Baylor Theatre Season Begins with Questions of Race in Modern America

September 12, 2007

The Baylor University Theatre Arts department will debut its 2007-2008 season with Spinning into Butter, which will run at 7:30 p.m. from Tuesday, Sept. 18, through Saturday, Sept. 22, and at 2 p.m. Sunday, Sept. 23, in the Mabee Theatre of the Hooper-Schaefer Fine Arts Center on Baylor's campus.

The contemporary play, written by Rebecca Gilman and directed by Baylor graduate student Whitney Smith, is a frank and provocative examination of the state of modern American racial politics. Set on a college campus, the play tackles questions of racial guilt and suspicion with frank determination.

In Spinning into Butter, an idyllic New England university is shocked awake when Simon Brick, one of its few African American students, becomes the victim of racially-motivated harassment. Dean Sarah Daniels, who sees herself as progressive and enlightened, is forced to examine her own assumptions and complacent political correctness.

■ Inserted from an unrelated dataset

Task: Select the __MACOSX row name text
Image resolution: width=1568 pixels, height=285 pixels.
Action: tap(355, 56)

Spinning into Butter will leave the audience asking itself important questions: After a century-and-a-half-long national conversation about race, how much have our attitudes really changed? Can one ever truly understand someone from another background? And why is America so obsessed with race anyway?

The student cast includes Lisa Stucker, Justin Locklear, Deborah Benesh, Noel Collins, Sam Hough, Patrick Matzig and Joey Melcher.

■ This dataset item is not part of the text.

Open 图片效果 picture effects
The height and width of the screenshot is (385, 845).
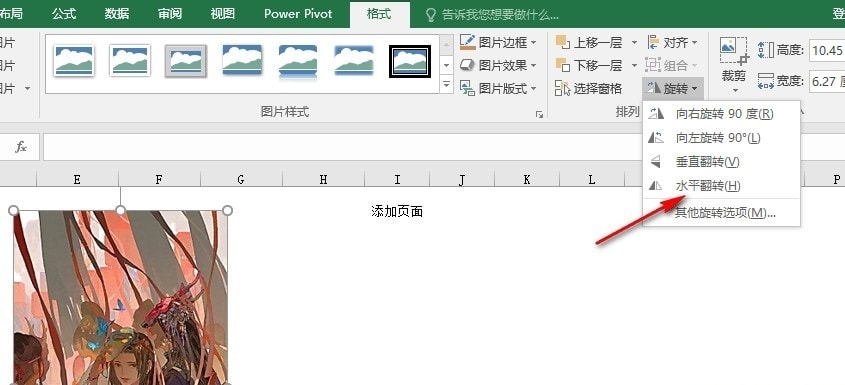click(x=498, y=66)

"What is so interesting about Spinning into Butter is that it's about what it is to objectify, not how it feels to be objectified," Smith said. "I wanted to direct a piece that was meaningful, hard-edged and academically challenging. My hope is that the audience can leave the theater thinking and arguing into the night."

Tickets cost $15 or $10 with a Baylor ID. For tickets or more information, call (254) 710-1865, or visit www.baylor.edu/theatre to purchase tickets online.

The mission of the Baylor University Department of Theatre Arts is to prepare students for theatre arts related fields by integrating excellence in traditional scholarship and artistic creativity with a Christian worldview. The mission of Baylor Theatre is to act as a cultural laboratory which engages the university, the larger community of artist scholars, and the world.